Claro que cada generación lee la Historia de acuerdo a su mentalidad. Ha ocurrido desde Homero. Lo que no había ocurrido de manera tan grosera e ignorante es tratar de cambiarla, de manera tan chusca, tan esperpéntica, tan berlanguiana. Lo que fue, fue. Y mucho de lo que fue, aquí y allá, no nos gusta nada de nada. Pero está en los responsables de la ejemplaridad pública (éste es otro asunto extraordinariamente tratado por Javier Gomá, que da para otros días) separar los hechos de las interpretaciones, guiar, o preservar a los ciudadanos a realizar una lectura democrática para que determinados hechos no se repitan, pero no ocultarlos, taparlos como si no hubieran sucedido o como si la Historia no fuera un referente de lo que ocurrió, de las circunstancias en que ocurrieron los hechos y los comportamientos y de la mentalidad que se erigía como predominante en esos momentos.
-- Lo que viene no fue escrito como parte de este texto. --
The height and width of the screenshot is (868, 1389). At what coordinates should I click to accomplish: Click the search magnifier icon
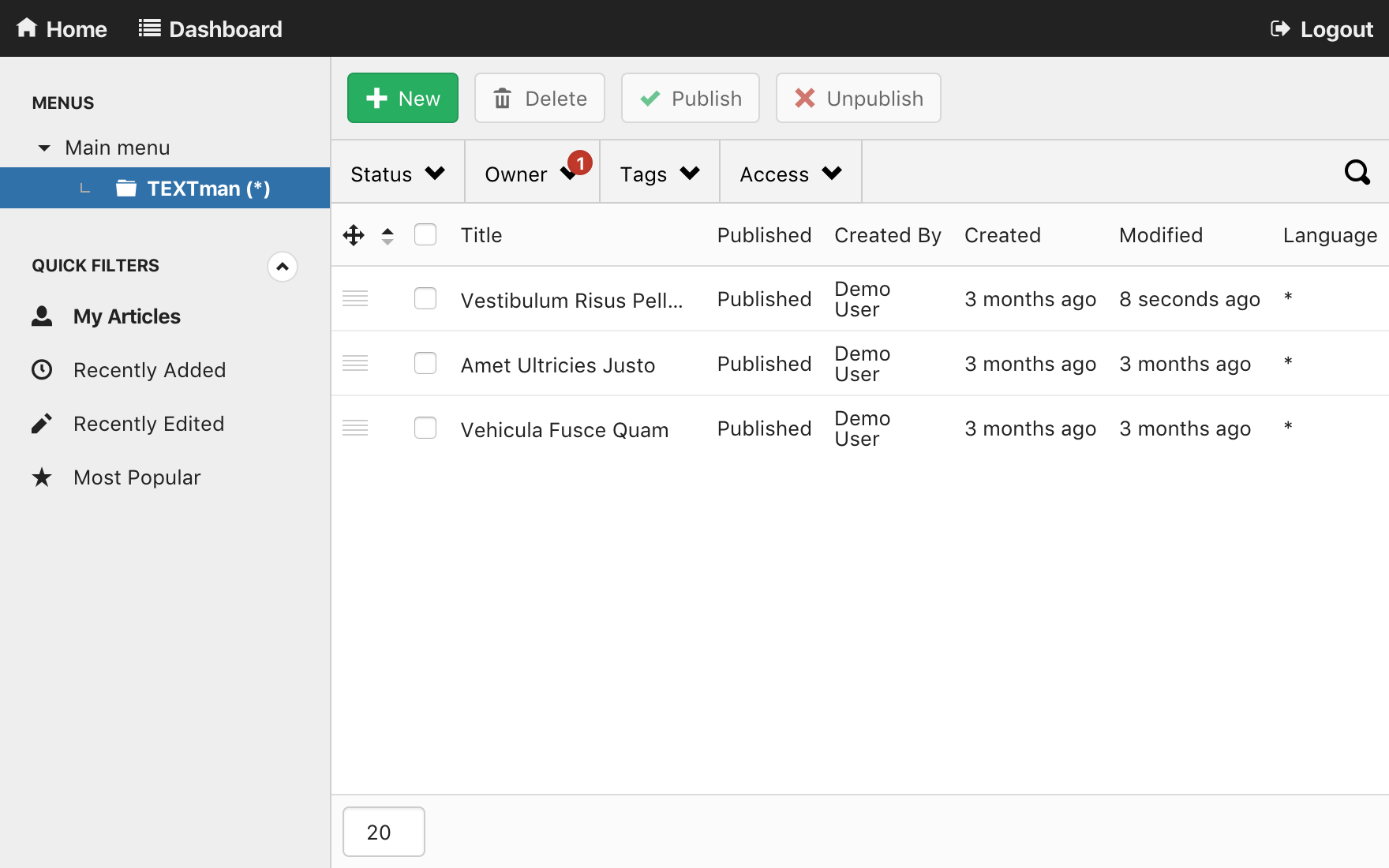[1357, 172]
Trampas, ni al solitario. 


Convertir la Historia en un bazar de las sorpresas, o peor, en un juego de voluntades ideológicas, que para colmo «rechazan cuanto ignoran» (Antonio Machado) es una irresponsabilidad manifiesta, propia de iluminados con limitadas luces y demasiadas sombras. La Historia no es un bazar en busca de arañar votos o voluntades, la historia es la esencia de lo que fuimos, de lo que somos y el más demoledor aprendizaje de lo que podremos ser. Cuando el anacronismo se instala en los discursos oficiales, en los libros de texto, en las tertulias mediáticas, en ese contenedor que son las redes sociales, como racimo, cae al común de los ciudadanos. Entonces el error brutal ya está hecho y recuperar la razón, el sentido común y, sobre todo, la vergüenza se hacen casi, sólo casi irreversibles. No es una cuestión académica, o política, o de batallita cultural, es una cuestión de contundente convivencia democrática, sin adjetivos.